REQUIRED WORK: Take the listing and print it in full, exactly as given.

DATA FOR THE TASK:
-- Opening Marker --

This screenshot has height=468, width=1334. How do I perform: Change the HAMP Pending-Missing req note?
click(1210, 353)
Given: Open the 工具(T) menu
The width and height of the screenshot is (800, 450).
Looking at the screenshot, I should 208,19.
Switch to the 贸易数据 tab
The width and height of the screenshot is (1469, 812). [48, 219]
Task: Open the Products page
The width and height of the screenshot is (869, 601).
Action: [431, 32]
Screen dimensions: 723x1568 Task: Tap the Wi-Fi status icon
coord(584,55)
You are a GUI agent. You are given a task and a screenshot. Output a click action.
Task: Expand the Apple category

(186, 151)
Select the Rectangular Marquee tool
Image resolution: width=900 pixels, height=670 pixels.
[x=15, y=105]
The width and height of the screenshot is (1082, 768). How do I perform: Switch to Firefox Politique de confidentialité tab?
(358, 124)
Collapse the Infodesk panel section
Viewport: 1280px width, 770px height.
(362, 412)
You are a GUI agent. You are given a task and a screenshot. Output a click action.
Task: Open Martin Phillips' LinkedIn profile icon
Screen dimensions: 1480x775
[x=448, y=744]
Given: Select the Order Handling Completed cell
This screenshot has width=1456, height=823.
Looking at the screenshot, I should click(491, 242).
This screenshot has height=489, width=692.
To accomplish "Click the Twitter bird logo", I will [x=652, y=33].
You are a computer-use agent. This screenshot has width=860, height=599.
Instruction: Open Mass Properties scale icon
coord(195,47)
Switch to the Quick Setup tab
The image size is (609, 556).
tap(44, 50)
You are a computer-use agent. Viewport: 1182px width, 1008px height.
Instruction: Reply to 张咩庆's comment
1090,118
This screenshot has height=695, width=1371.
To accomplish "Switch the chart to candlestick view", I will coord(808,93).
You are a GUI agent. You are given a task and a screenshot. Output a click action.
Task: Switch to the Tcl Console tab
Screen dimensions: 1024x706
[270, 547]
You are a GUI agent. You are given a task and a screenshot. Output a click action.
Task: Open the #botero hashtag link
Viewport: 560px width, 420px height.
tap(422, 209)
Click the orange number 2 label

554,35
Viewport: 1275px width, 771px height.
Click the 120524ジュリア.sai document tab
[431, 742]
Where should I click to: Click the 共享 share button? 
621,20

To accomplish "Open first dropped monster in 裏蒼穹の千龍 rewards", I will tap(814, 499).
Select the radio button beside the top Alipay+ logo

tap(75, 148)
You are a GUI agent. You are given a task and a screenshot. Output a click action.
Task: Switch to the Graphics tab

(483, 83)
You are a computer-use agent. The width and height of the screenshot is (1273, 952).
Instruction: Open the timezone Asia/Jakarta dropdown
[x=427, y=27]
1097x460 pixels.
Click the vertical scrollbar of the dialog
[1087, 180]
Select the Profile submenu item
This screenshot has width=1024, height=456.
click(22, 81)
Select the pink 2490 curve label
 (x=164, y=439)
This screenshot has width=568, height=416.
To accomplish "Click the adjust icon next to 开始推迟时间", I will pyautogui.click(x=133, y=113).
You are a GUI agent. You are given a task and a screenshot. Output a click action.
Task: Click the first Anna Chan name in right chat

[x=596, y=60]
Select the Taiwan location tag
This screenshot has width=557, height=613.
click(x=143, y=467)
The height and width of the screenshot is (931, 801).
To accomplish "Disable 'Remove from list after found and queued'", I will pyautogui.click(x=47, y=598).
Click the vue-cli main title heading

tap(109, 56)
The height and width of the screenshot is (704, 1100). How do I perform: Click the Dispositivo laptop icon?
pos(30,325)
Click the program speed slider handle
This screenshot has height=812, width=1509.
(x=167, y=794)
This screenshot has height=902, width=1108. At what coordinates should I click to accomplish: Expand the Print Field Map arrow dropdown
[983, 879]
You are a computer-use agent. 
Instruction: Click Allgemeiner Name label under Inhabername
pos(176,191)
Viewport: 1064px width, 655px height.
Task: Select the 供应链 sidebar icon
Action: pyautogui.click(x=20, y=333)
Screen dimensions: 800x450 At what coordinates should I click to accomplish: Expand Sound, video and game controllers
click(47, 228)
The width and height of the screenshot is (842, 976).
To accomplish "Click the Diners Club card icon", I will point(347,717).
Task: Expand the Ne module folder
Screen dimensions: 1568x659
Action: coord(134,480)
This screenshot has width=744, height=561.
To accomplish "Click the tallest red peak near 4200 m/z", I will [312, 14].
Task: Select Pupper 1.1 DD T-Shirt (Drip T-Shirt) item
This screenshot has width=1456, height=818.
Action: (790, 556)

-- Closing Marker --

THE COMPLETED TASK:
This screenshot has height=468, width=1334. How do I perform: Change the HAMP Pending-Missing req note?
click(1210, 353)
Given: Open the 工具(T) menu
The width and height of the screenshot is (800, 450).
Looking at the screenshot, I should 208,19.
Switch to the 贸易数据 tab
The width and height of the screenshot is (1469, 812). [48, 219]
Task: Open the Products page
The width and height of the screenshot is (869, 601).
Action: [431, 32]
Screen dimensions: 723x1568 Task: Tap the Wi-Fi status icon
coord(584,55)
You are a GUI agent. You are given a task and a screenshot. Output a click action.
Task: Expand the Apple category

(186, 151)
Select the Rectangular Marquee tool
Image resolution: width=900 pixels, height=670 pixels.
[x=15, y=105]
The width and height of the screenshot is (1082, 768). How do I perform: Switch to Firefox Politique de confidentialité tab?
(358, 124)
Collapse the Infodesk panel section
Viewport: 1280px width, 770px height.
(362, 412)
You are a GUI agent. You are given a task and a screenshot. Output a click action.
Task: Open Martin Phillips' LinkedIn profile icon
Screen dimensions: 1480x775
[x=448, y=744]
Given: Select the Order Handling Completed cell
This screenshot has width=1456, height=823.
Looking at the screenshot, I should click(491, 242).
This screenshot has height=489, width=692.
To accomplish "Click the Twitter bird logo", I will [x=652, y=33].
You are a computer-use agent. This screenshot has width=860, height=599.
Instruction: Open Mass Properties scale icon
coord(195,47)
Switch to the Quick Setup tab
The image size is (609, 556).
tap(44, 50)
You are a computer-use agent. Viewport: 1182px width, 1008px height.
Instruction: Reply to 张咩庆's comment
1090,118
This screenshot has height=695, width=1371.
To accomplish "Switch the chart to candlestick view", I will coord(808,93).
You are a GUI agent. You are given a task and a screenshot. Output a click action.
Task: Switch to the Tcl Console tab
Screen dimensions: 1024x706
[270, 547]
You are a GUI agent. You are given a task and a screenshot. Output a click action.
Task: Open the #botero hashtag link
Viewport: 560px width, 420px height.
tap(422, 209)
Click the orange number 2 label

554,35
Viewport: 1275px width, 771px height.
Click the 120524ジュリア.sai document tab
[431, 742]
Where should I click to: Click the 共享 share button? 
621,20

To accomplish "Open first dropped monster in 裏蒼穹の千龍 rewards", I will tap(814, 499).
Select the radio button beside the top Alipay+ logo

tap(75, 148)
You are a GUI agent. You are given a task and a screenshot. Output a click action.
Task: Switch to the Graphics tab

(483, 83)
You are a computer-use agent. The width and height of the screenshot is (1273, 952).
Instruction: Open the timezone Asia/Jakarta dropdown
[x=427, y=27]
1097x460 pixels.
Click the vertical scrollbar of the dialog
[1087, 180]
Select the Profile submenu item
This screenshot has width=1024, height=456.
click(22, 81)
Select the pink 2490 curve label
 (x=164, y=439)
This screenshot has width=568, height=416.
To accomplish "Click the adjust icon next to 开始推迟时间", I will pyautogui.click(x=133, y=113).
You are a GUI agent. You are given a task and a screenshot. Output a click action.
Task: Click the first Anna Chan name in right chat

[x=596, y=60]
Select the Taiwan location tag
This screenshot has width=557, height=613.
click(x=143, y=467)
The height and width of the screenshot is (931, 801).
To accomplish "Disable 'Remove from list after found and queued'", I will pyautogui.click(x=47, y=598).
Click the vue-cli main title heading

tap(109, 56)
The height and width of the screenshot is (704, 1100). How do I perform: Click the Dispositivo laptop icon?
pos(30,325)
Click the program speed slider handle
This screenshot has height=812, width=1509.
(x=167, y=794)
This screenshot has height=902, width=1108. At what coordinates should I click to accomplish: Expand the Print Field Map arrow dropdown
[983, 879]
You are a computer-use agent. 
Instruction: Click Allgemeiner Name label under Inhabername
pos(176,191)
Viewport: 1064px width, 655px height.
Task: Select the 供应链 sidebar icon
Action: pyautogui.click(x=20, y=333)
Screen dimensions: 800x450 At what coordinates should I click to accomplish: Expand Sound, video and game controllers
click(47, 228)
The width and height of the screenshot is (842, 976).
To accomplish "Click the Diners Club card icon", I will point(347,717).
Task: Expand the Ne module folder
Screen dimensions: 1568x659
Action: coord(134,480)
This screenshot has width=744, height=561.
To accomplish "Click the tallest red peak near 4200 m/z", I will [312, 14].
Task: Select Pupper 1.1 DD T-Shirt (Drip T-Shirt) item
This screenshot has width=1456, height=818.
Action: (790, 556)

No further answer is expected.